4- Para Tipo ahí: no estoy ciega. Se que el nivel de los maestros actuales no es el mismo que de los míos en la Secundaria Básica José Martí de Holguín, en los años 60, que siendo algo así como escuela modelo, tenía un claustro escogido. Percibo con dolor cómo se van desmoronando en parte de cubanos y cubanas sentimientos de solidaridad, apreciación por el buen cine, respeto hacia los mayores y en fin, no tengo tiempo de seguir esta polémica porque estoy preparando el cumpleaños de mi casi nieta y ustedes no tienen idea, tal vez, de lo que hoy es eso.
5- Gracias, muchas gracias a los que entraron en este foro. No sólo me leyeron, escribieron así que Bajo el mismo sol como París (¡¡¡¡¡salvando las distancias!!!!!) bien vale una misa.
6 José Martín Díaz. 24|3|2012 a las 18:46
Quisiera mencionarle a Paquita otro argumento a favor de su defensa de la telenovela cubana de actualidad. Creo que la novela transmitida tiene una ventaja por sobre la alquilada: Aquello que mencionaba antes de que el público gusta de intercambiar criterios acerca de lo que ocurre en la trama, una actividad que deriva del hecho de que todo el mundo la está viendo a la vez e incluso todo el mundo se ha quedado por el mismo punto de la historia. No sólo se evalúa lo ocurrido sino que se hacen conjeturas acerca de los posibles desenlaces. Este juego siempre ha sido parte intrínseca de las telenovelas y probablemente una de las razones de su éxito.

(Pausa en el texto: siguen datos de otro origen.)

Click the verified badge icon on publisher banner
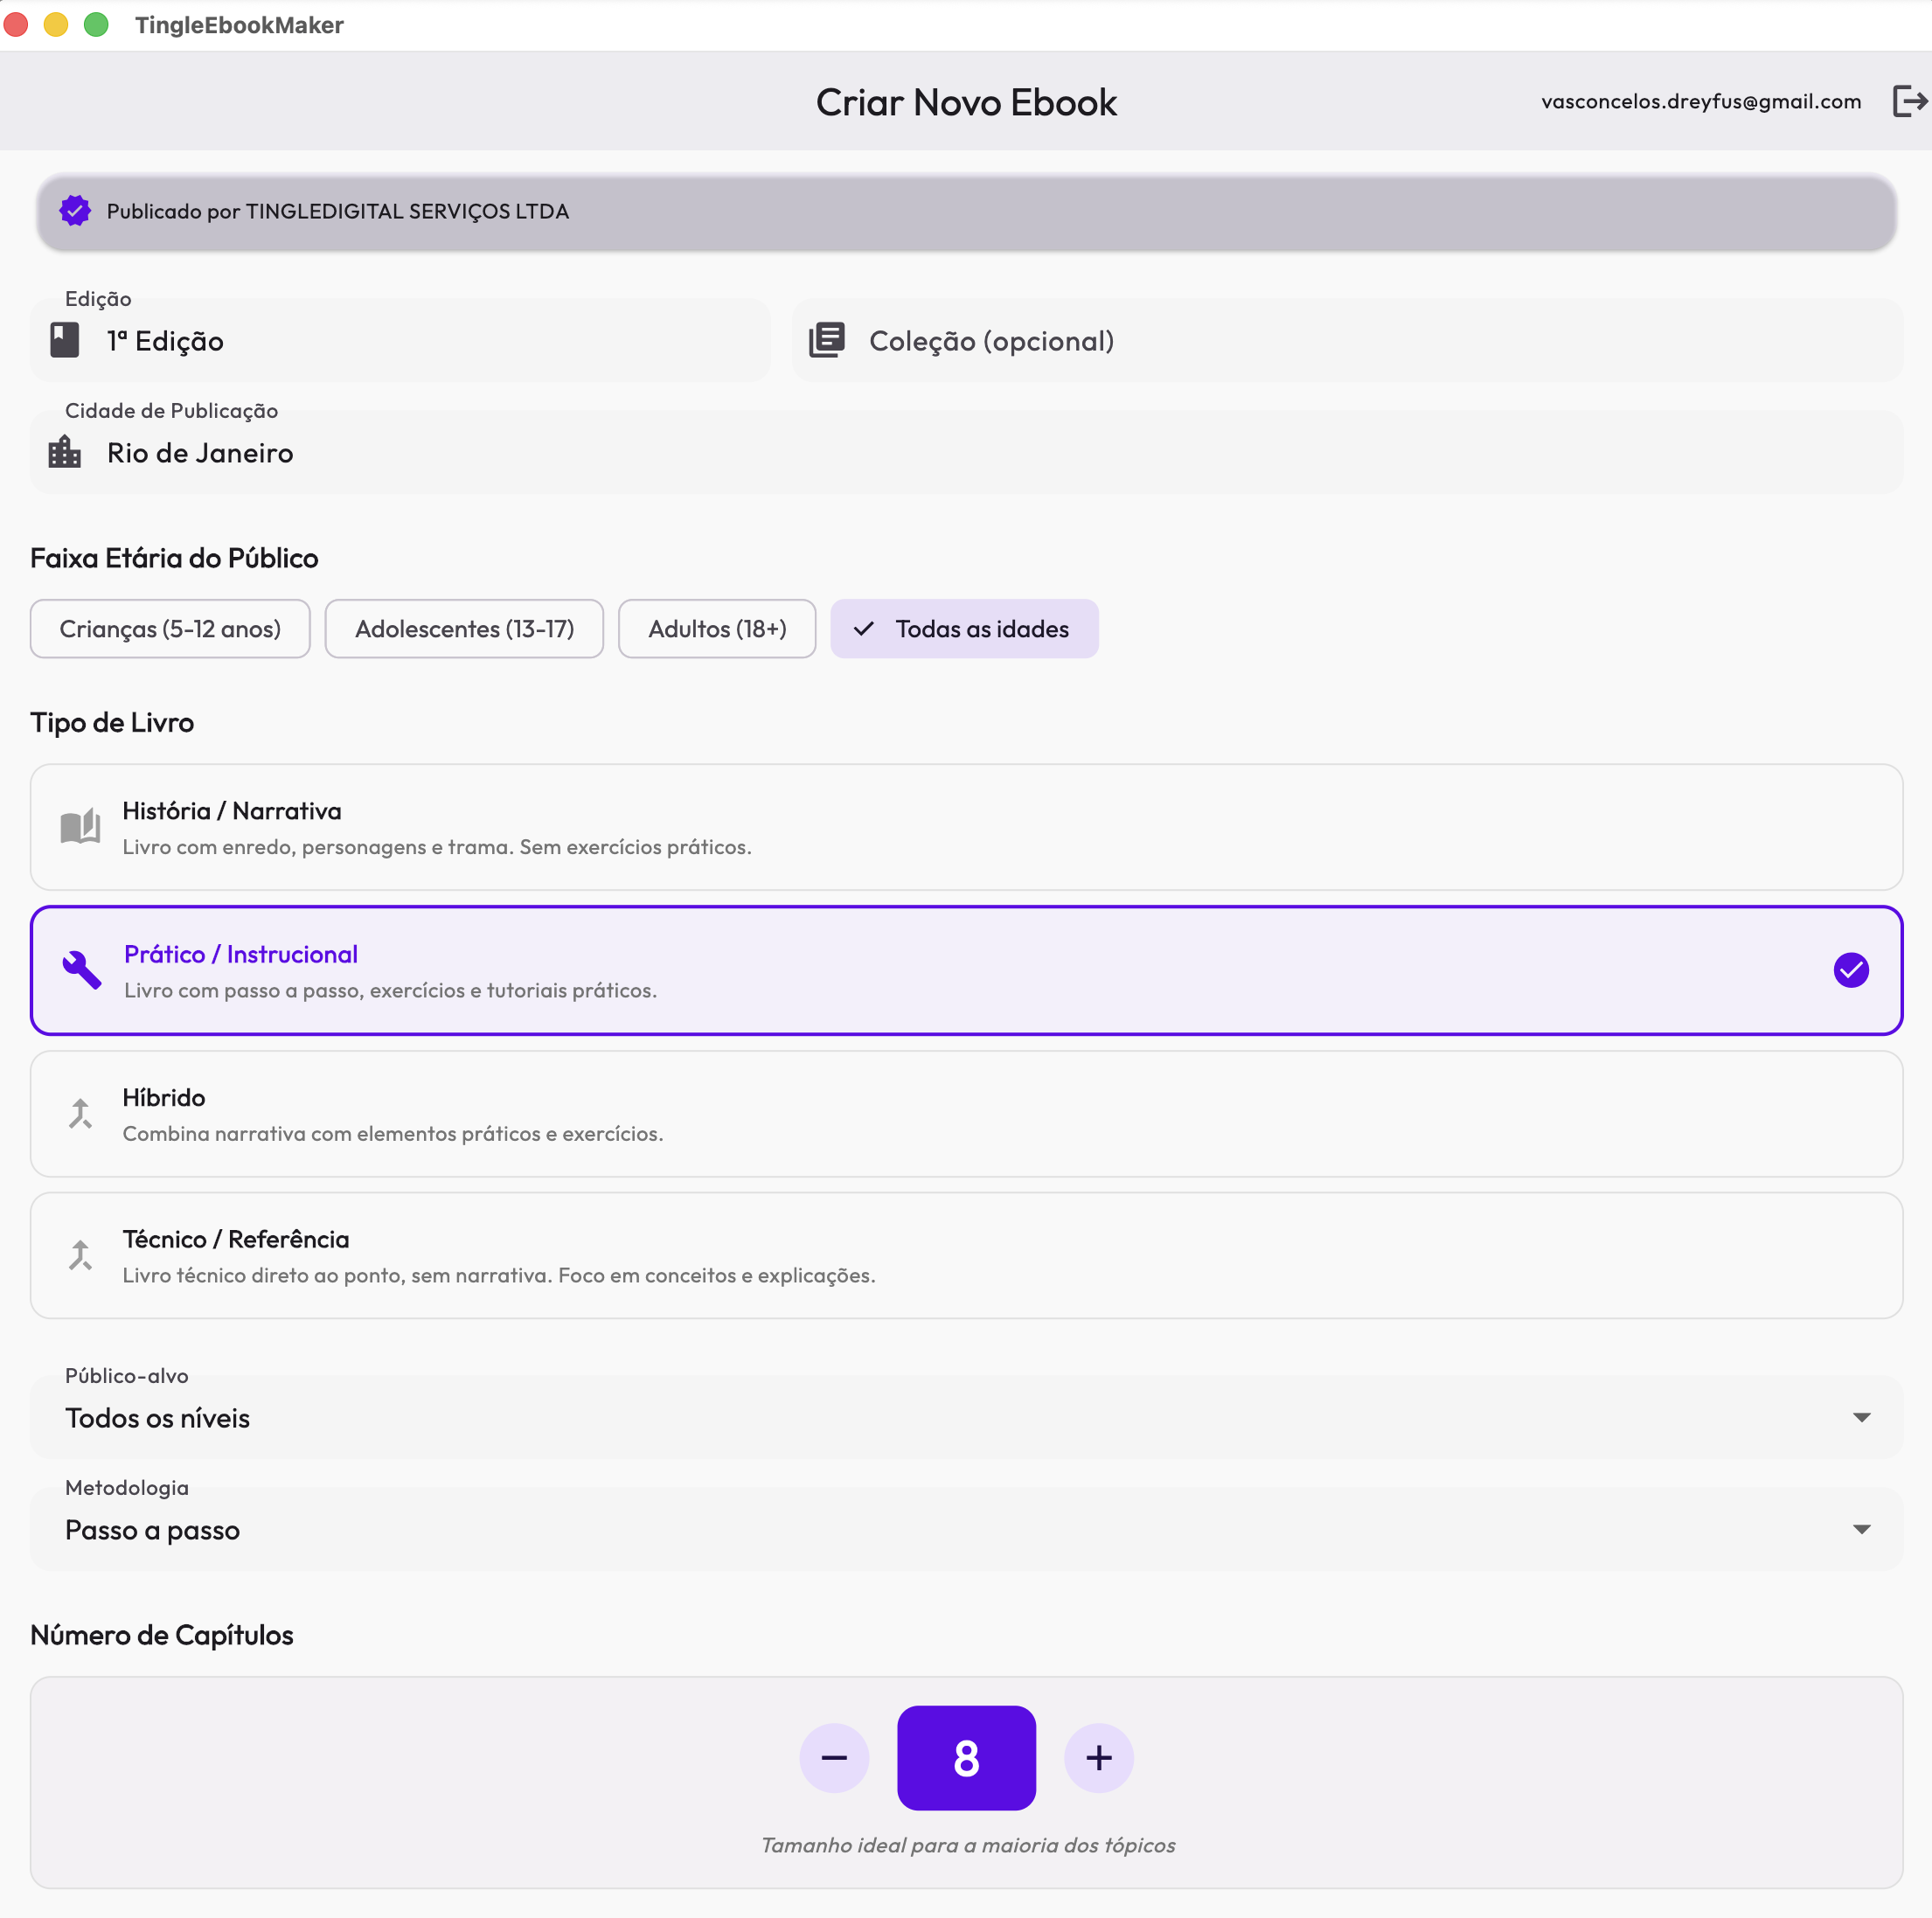The height and width of the screenshot is (1918, 1932). coord(75,211)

La telenovela alquilada no lo permite, o lo hace muy difícil, no tiene comparación con la de turno en pantalla, pues hasta una persona desconocida puede estar al tanto de la trama y anímicamente conectada con el tema, es como un libro que todo el mundo está leyendo a la vez y por las mismas páginas, un fenómeno que sólo se da en dramatizados de continuidad televisados.
Por supuesto, en la medida en que la telenovela sea insustancial y anodina la gente hablará poco de ella y se desaprovecharía la ventaja, pero si sus temas resultan polémicos y discutibles siempre contará con el favor de la audiencia. Los debates se convierten incluso en propaganda indirecta.